Pointing rows for text and elements

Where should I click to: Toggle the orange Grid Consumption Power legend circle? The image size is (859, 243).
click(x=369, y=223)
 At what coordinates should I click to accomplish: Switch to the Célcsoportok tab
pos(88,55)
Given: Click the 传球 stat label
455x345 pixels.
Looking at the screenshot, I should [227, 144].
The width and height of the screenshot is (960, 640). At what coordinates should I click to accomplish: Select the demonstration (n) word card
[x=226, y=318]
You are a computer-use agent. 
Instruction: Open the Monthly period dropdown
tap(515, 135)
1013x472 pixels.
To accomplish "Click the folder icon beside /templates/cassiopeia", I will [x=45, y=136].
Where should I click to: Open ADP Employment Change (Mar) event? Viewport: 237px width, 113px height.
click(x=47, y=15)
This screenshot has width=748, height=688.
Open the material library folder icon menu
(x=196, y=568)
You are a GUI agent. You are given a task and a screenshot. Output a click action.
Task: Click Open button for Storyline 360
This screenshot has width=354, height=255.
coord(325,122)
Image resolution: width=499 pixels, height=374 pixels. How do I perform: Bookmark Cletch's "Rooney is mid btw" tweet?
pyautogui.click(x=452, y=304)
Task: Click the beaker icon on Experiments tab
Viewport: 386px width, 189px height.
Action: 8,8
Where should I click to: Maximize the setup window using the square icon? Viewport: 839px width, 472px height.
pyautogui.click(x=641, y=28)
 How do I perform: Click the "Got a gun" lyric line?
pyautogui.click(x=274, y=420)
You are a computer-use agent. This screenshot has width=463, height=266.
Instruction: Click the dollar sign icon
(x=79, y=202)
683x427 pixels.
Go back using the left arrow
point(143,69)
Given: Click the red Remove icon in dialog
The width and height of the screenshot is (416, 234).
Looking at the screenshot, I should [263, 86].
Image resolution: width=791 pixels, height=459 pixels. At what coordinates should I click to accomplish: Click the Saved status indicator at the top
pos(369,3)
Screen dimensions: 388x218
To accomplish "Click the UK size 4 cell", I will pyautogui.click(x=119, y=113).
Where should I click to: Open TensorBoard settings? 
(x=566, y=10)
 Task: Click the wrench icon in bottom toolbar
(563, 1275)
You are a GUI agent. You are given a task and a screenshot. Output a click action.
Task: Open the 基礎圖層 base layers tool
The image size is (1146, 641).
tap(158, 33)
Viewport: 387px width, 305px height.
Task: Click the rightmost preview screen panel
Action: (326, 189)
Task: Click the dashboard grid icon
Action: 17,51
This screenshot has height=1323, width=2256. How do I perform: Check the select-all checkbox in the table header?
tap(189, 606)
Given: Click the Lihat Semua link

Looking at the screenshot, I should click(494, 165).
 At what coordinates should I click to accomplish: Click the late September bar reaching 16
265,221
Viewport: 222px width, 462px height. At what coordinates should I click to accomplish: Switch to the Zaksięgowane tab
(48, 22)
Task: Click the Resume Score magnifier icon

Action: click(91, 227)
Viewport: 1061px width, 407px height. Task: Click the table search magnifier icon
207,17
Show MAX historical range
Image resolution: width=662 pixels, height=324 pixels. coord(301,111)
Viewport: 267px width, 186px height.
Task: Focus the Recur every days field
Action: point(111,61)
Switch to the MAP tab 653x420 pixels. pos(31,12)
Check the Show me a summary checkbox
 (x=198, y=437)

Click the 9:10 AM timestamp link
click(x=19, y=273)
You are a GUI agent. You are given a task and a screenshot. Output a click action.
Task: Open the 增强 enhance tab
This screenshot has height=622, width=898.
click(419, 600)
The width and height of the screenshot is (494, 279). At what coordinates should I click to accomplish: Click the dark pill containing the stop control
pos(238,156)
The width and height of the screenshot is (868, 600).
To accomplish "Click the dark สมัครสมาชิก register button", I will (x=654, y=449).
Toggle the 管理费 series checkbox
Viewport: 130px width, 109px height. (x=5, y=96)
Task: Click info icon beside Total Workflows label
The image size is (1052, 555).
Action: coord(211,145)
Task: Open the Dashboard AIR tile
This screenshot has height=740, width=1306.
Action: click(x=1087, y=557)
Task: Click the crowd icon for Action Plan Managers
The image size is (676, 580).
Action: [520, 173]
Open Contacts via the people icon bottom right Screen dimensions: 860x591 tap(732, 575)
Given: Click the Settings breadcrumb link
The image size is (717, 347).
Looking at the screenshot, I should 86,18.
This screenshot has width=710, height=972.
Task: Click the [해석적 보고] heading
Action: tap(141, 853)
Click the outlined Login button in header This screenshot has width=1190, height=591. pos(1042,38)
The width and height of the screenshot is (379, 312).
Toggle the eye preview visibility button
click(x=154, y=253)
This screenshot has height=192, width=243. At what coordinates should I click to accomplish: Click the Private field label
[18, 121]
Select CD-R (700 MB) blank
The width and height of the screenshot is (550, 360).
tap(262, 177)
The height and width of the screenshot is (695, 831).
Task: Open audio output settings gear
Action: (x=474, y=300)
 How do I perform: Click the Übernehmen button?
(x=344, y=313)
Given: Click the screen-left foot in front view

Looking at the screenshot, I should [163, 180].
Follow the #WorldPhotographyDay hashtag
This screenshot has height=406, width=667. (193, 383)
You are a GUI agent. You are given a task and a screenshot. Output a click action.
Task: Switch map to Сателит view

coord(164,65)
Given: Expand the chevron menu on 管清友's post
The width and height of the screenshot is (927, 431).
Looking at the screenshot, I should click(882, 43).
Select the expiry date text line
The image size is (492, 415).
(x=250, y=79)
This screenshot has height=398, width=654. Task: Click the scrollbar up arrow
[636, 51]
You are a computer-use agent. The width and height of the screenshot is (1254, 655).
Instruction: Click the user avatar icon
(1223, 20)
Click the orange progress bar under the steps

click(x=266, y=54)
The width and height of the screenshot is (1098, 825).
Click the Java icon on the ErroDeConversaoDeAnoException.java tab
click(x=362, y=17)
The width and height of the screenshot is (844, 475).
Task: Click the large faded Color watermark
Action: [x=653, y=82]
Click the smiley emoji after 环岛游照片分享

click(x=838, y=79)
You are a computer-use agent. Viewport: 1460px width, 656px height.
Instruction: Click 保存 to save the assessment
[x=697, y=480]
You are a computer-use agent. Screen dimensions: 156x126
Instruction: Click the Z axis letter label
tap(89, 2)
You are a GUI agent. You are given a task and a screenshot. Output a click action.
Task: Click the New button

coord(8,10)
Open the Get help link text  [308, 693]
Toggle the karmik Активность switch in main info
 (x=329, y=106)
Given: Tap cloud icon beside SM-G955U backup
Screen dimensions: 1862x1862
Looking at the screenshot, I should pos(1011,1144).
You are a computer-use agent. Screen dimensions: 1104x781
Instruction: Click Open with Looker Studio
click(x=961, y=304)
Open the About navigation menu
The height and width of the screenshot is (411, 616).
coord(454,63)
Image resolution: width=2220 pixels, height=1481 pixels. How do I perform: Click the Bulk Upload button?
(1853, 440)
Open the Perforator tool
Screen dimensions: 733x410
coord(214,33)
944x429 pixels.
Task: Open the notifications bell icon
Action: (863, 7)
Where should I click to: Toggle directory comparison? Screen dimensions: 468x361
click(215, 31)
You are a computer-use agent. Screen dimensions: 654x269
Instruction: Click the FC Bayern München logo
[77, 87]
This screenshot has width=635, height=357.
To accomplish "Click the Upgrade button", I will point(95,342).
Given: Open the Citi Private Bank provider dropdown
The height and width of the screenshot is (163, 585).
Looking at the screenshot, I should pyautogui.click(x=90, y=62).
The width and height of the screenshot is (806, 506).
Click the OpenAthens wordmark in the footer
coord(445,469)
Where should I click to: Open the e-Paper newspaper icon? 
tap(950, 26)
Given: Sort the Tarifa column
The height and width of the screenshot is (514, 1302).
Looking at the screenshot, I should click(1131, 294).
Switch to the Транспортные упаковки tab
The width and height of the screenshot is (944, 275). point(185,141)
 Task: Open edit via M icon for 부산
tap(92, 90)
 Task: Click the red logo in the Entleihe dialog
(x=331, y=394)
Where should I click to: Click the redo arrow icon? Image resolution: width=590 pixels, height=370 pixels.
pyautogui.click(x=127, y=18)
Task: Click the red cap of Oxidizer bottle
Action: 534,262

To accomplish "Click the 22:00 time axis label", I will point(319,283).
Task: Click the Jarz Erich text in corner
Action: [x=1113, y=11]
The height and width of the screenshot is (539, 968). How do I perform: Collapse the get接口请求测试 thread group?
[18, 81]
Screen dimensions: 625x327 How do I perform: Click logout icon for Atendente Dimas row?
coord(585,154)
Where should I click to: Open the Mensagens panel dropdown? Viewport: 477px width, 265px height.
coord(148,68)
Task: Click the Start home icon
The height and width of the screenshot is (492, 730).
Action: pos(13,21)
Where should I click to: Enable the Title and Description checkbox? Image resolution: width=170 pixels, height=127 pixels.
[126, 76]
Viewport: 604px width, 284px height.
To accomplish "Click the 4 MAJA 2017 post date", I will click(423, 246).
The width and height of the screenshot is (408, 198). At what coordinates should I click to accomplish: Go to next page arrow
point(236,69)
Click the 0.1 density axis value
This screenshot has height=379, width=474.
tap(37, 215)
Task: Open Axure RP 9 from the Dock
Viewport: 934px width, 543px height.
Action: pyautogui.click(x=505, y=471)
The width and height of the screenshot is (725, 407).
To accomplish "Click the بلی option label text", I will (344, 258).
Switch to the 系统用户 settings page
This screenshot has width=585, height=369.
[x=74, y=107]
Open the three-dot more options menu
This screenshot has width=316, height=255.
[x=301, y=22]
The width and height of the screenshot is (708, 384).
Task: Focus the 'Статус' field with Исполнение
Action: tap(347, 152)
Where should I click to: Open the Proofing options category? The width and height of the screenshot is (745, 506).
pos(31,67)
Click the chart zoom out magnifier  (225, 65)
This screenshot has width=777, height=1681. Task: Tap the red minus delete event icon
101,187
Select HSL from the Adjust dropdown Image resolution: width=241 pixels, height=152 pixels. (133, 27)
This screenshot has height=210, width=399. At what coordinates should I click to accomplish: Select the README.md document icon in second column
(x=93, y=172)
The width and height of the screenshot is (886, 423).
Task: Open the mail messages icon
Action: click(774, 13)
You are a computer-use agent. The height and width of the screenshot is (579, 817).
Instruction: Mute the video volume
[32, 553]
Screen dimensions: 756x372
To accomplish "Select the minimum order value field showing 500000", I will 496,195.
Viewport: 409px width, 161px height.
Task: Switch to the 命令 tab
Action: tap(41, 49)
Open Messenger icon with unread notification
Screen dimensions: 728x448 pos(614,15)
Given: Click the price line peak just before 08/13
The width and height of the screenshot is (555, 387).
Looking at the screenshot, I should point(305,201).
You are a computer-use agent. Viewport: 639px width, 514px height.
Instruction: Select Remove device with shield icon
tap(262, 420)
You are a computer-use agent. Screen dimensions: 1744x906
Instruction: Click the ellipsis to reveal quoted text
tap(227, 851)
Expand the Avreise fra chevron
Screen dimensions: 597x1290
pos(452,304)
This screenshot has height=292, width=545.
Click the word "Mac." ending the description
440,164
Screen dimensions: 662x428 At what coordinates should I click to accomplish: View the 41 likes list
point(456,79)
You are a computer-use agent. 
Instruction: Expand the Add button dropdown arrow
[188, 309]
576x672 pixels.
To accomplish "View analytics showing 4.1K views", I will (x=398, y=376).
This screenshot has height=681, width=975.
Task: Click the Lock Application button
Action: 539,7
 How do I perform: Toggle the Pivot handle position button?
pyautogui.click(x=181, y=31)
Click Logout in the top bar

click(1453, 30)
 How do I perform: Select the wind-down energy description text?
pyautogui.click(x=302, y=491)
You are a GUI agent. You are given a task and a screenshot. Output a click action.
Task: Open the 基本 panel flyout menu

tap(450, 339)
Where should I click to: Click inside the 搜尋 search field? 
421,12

WHAT IS BEING ASKED: Express the rows above as a JSON list of strings, one string per line, omitting blank lines, from the line with "You are a computer-use agent. Screen dimensions: 1744x906" up to and including the line with "pyautogui.click(x=302, y=491)".

ANSWER FOR THIS EXERCISE:
[
  "You are a computer-use agent. Screen dimensions: 1744x906",
  "Instruction: Click the ellipsis to reveal quoted text",
  "tap(227, 851)",
  "Expand the Avreise fra chevron",
  "Screen dimensions: 597x1290",
  "pos(452,304)",
  "This screenshot has height=292, width=545.",
  "Click the word \"Mac.\" ending the description",
  "440,164",
  "Screen dimensions: 662x428 At what coordinates should I click to accomplish: View the 41 likes list",
  "point(456,79)",
  "You are a computer-use agent. ",
  "Instruction: Expand the Add button dropdown arrow",
  "[188, 309]",
  "576x672 pixels.",
  "To accomplish \"View analytics showing 4.1K views\", I will (x=398, y=376).",
  "This screenshot has height=681, width=975.",
  "Task: Click the Lock Application button",
  "Action: 539,7",
  " How do I perform: Toggle the Pivot handle position button?",
  "pyautogui.click(x=181, y=31)",
  "Click Logout in the top bar",
  "click(1453, 30)",
  " How do I perform: Select the wind-down energy description text?",
  "pyautogui.click(x=302, y=491)"
]